Task description >>
Each record that follows must be printed exactly as given.

Records >>

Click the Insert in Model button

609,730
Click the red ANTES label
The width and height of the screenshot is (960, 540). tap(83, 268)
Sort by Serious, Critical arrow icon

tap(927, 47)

Solution for this exercise >>
Click the Insert in Model button

609,730
Click the red ANTES label
The width and height of the screenshot is (960, 540). tap(83, 268)
Sort by Serious, Critical arrow icon

tap(927, 47)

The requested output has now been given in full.